- [RECORDS SUPPLIED]
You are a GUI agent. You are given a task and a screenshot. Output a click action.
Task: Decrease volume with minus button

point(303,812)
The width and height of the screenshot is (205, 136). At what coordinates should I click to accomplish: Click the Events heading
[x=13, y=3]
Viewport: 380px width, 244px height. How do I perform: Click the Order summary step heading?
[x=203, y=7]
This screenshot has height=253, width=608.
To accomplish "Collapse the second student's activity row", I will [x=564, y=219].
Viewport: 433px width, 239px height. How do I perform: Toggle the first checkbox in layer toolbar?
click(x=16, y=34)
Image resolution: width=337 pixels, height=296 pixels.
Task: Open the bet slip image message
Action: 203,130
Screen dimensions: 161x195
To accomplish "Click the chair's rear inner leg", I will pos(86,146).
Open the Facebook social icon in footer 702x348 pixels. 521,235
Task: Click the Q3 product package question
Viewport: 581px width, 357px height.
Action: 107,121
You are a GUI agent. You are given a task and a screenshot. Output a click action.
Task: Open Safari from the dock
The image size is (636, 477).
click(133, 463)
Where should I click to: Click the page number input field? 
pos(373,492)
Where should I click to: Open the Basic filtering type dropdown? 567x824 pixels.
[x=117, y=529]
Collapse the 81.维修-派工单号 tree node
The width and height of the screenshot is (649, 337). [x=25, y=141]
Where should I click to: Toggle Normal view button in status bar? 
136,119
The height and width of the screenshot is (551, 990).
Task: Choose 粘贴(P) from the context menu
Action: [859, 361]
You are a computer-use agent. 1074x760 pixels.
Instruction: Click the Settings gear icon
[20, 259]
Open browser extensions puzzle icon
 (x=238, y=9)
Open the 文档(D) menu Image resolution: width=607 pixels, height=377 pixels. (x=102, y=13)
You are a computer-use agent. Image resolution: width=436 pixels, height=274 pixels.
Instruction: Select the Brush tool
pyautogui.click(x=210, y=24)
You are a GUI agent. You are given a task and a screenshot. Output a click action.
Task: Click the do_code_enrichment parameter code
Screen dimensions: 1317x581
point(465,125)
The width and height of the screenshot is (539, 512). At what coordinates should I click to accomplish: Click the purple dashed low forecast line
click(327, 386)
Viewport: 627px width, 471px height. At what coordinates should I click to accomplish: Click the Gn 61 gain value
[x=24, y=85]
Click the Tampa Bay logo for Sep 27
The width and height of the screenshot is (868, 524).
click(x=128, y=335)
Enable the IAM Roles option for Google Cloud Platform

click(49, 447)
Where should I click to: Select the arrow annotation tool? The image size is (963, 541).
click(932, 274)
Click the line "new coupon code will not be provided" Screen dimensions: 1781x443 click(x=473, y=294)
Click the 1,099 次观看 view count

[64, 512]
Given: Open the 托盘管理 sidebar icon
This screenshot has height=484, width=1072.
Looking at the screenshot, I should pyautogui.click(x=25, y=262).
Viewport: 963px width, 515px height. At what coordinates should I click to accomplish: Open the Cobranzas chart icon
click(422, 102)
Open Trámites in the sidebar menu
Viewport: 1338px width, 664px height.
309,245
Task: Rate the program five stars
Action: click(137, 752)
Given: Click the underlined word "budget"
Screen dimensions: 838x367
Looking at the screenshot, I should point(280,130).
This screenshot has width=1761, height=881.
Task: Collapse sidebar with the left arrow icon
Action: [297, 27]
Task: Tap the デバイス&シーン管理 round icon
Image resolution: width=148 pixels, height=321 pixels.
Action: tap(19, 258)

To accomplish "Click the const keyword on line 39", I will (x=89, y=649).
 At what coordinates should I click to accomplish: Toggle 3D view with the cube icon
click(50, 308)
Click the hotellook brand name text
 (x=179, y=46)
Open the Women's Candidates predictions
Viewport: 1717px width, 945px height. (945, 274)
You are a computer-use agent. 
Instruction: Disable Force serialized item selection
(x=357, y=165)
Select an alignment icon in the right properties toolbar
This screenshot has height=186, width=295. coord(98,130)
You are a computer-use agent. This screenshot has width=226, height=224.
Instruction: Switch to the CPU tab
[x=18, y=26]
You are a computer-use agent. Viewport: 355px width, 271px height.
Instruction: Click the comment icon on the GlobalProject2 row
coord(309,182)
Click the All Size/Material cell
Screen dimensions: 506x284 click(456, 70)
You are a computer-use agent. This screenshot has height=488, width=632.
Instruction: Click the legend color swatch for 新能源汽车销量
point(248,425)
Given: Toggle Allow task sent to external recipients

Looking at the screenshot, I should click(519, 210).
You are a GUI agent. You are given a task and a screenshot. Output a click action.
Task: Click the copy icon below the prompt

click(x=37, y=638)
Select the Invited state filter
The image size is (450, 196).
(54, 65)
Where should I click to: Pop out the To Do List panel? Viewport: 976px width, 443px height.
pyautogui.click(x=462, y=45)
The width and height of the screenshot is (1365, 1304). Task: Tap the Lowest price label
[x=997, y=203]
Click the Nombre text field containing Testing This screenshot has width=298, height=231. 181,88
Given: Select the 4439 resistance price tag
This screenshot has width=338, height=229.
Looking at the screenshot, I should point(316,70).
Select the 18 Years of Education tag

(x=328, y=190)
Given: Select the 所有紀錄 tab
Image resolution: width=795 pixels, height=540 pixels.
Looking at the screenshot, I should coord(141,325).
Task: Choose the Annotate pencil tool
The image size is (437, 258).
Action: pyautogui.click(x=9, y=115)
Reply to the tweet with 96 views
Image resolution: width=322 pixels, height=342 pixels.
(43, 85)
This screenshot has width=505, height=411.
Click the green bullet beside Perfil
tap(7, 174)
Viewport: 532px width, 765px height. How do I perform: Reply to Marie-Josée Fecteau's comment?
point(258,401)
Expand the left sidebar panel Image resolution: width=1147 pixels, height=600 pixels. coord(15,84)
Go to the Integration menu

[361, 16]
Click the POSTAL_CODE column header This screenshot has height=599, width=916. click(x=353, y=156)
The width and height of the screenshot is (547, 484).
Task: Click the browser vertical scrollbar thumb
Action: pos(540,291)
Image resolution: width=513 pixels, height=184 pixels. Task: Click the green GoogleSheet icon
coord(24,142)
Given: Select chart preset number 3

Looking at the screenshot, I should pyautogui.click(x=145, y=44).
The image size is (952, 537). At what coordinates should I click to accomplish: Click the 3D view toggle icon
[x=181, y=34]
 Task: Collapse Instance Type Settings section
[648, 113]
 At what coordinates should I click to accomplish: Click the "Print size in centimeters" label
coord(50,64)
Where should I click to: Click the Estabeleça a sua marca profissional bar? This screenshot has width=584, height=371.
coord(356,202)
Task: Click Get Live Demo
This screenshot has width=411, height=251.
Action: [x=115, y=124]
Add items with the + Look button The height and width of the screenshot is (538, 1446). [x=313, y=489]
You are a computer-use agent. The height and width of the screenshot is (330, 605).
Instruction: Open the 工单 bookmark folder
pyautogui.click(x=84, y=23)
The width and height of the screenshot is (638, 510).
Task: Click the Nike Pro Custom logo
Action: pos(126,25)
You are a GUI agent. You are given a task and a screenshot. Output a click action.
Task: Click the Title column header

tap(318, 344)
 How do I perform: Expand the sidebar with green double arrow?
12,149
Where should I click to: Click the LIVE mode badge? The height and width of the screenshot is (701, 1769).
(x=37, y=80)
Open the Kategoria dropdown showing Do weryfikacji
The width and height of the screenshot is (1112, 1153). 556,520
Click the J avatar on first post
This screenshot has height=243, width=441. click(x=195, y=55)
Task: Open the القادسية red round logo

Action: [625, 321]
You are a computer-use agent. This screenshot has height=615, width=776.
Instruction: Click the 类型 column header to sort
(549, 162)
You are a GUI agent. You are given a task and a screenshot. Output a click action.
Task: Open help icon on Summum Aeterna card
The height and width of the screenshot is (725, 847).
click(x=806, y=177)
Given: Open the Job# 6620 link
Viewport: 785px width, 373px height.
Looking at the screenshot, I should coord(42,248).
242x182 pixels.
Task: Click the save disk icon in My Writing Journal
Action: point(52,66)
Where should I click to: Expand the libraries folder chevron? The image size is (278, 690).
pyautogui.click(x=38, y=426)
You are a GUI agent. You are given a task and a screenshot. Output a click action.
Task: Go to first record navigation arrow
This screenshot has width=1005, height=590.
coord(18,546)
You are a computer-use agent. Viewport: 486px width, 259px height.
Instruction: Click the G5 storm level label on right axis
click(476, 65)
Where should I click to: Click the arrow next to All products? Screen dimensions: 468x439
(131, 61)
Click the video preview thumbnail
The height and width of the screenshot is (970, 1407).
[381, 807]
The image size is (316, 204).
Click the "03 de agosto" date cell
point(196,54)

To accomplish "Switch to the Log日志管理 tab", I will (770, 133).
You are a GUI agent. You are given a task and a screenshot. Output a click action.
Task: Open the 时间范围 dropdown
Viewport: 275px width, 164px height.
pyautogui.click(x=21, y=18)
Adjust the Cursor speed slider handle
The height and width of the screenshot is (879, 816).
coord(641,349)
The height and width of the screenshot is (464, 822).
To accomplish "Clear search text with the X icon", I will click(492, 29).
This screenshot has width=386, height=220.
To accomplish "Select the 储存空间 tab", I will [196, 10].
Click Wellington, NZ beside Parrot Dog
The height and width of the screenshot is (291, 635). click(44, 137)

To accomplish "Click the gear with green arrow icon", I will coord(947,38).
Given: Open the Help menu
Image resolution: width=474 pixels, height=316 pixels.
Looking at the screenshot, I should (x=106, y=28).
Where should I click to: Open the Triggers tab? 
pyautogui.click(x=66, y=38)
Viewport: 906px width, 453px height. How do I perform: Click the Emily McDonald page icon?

- [WHAT NEEDS TO BE DONE] All that belongs in the answer is the run of lines above from the line containing "Click the All Size/Material cell" through the line containing "Given: Select the 所有紀錄 tab", exactly as written.

- [ANSWER TO THIS TASK]
Click the All Size/Material cell
Screen dimensions: 506x284 click(456, 70)
You are a computer-use agent. This screenshot has height=488, width=632.
Instruction: Click the legend color swatch for 新能源汽车销量
point(248,425)
Given: Toggle Allow task sent to external recipients

Looking at the screenshot, I should click(519, 210).
You are a GUI agent. You are given a task and a screenshot. Output a click action.
Task: Click the copy icon below the prompt

click(x=37, y=638)
Select the Invited state filter
The image size is (450, 196).
(54, 65)
Where should I click to: Pop out the To Do List panel? Viewport: 976px width, 443px height.
pyautogui.click(x=462, y=45)
The width and height of the screenshot is (1365, 1304). Task: Tap the Lowest price label
[x=997, y=203]
Click the Nombre text field containing Testing This screenshot has width=298, height=231. 181,88
Given: Select the 4439 resistance price tag
This screenshot has width=338, height=229.
Looking at the screenshot, I should point(316,70).
Select the 18 Years of Education tag

(x=328, y=190)
Given: Select the 所有紀錄 tab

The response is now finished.